Available from version 2020.3
Alation Analytics V2 ETL Explained¶
When you first initiate the Alation Analytics V2 database in Alation, it contains no data. The data will be loaded by the Alation Analytics ETL job. The ETL process extracts the data from the Alation internal server database (Rosemeta) and transforms and loads it into the Alation Analytics V2 database.
By default, ETL is configured to run daily at 3:59 AM for a range of 180 days. After the initial ETL job, each consecutive ETL job is incremental and adds more data based on the configured ETL range.
As it runs daily, ETL sequentially loads all available usage data achieving the current state of Rosemeta in Alation Analytics V2. After that, ETL only extracts the delta of the data added to the internal database since the time of the previous ETL job.

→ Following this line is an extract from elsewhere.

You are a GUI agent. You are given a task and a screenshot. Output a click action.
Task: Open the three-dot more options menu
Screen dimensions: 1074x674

Before this state of the Alation Analytics database is achieved, ETL continues to add data incrementally picking up from the end date of its previous run and adding the next range of data.
The first ETL job starts with loading the earliest available data from the date when the very first user was created in Alation. Depending on the volume of the data in the internal server database, the first ETL job may take longer than consecutive jobs.
ETL Cut-off¶
2021.2 and Newer¶
For the ETL job, the cut-off timestamp of the data is the start time of the current ETL job. This means that the daily incremental ETL process extracts the delta of the data between the previous ETL start time and the current ETL start time (or the data added between the previous and the current ETL jobs).
2020.3 - 2021.1¶
For every ETL run the cut-off timestamp of the data is 1:00 AM of the present day. This means that for every Alation Analytics table updated by ETL, each ETL run loads the data with the timestamp before 1:00 AM of the present day, but not later. With the default ETL schedule, the daily ETL starts at 3:59 AM and loads the delta of the data between 1:00 AM of the previous day and 1:00 AM of the present day.
ETL Stages¶
Refer to the diagram below for the stages of ETL:
Stage 1: When the ETL job is started, the Celery task queue creates Extract jobs to extract data from the applicable source tables.

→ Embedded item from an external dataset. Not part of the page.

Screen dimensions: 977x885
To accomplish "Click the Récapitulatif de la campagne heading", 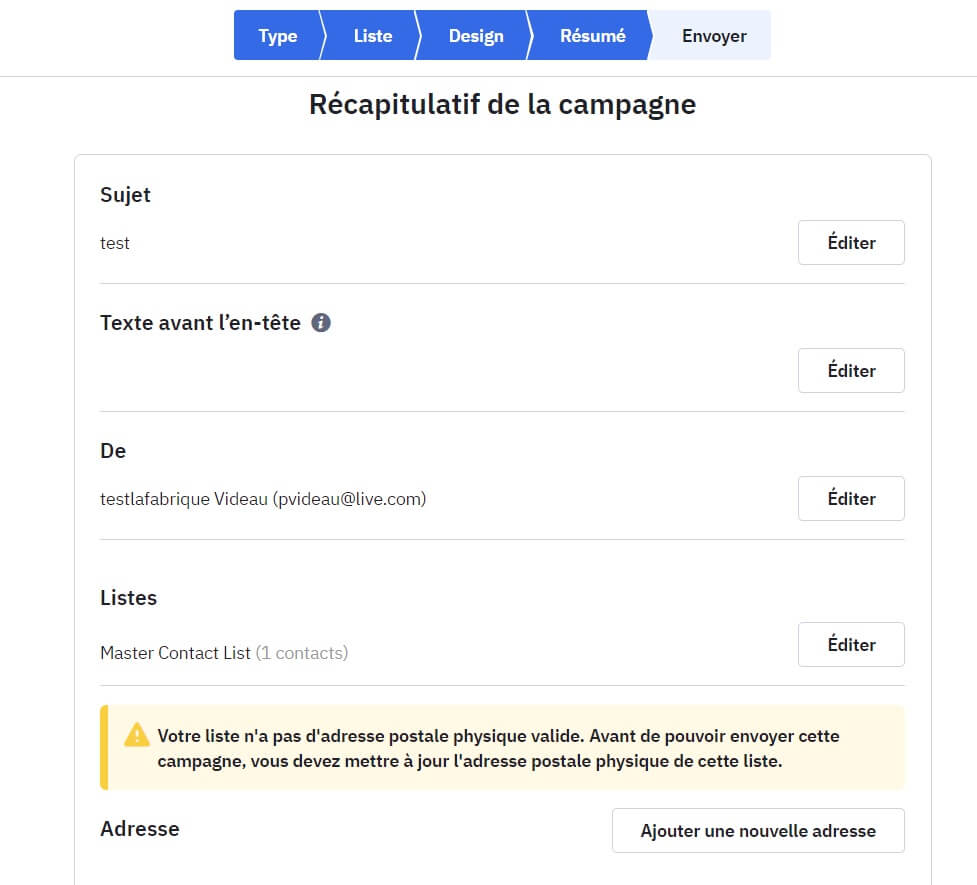I will (x=502, y=104).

Stage 2: The Extract jobs are sent to the
ETL Manager
. It gets all the job keys from a key-value store and calls the extract method for each key.Stage 3: The ETL Manager extracts data from the applicable source tables for a range of dates. The default range is six months worth of data. It first gets the start date from the
etl_checkpoint
table in the Alation Analytics V2 database. If the source table is not logged in theetl_checkpoint
table, which is the case after Alation Analytics V2 is just installed, it takes the minimum date from theusers
table as the start date. This date is the date the first catalog user was created.Stages 4 and 5: The ETL Manager extracts data from the Internal Rosemeta database in 300 record chunks and pushes the records as JSON messages to the RabbitMQ message broker that is running in a Docker container installed on the local or remote server. The ETL Manager continues to push messages to RabbitMQ until the range of dates is completed.

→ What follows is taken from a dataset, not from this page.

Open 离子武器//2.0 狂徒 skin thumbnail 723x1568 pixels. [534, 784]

Stages 6 and 7: Transform consumers subscribe to the RabbitMQ queues with the routing key. Each transform consumer receives a data push from RabbitMQ. The transform will consume and massage the data. It then loads the data into the appropriate Alation Analytic V2 tables.
Stage 8: After all the records are loaded, the
end_date
for each load is logged to theetl_checkpoint
table and an acknowledgement is sent to RabbitMQ.
ETL Parameters¶
Some aspects of the ETL process for Alation Analytics V2 are configurable using alation_conf. You can:
Disable or enable the scheduled ETL process.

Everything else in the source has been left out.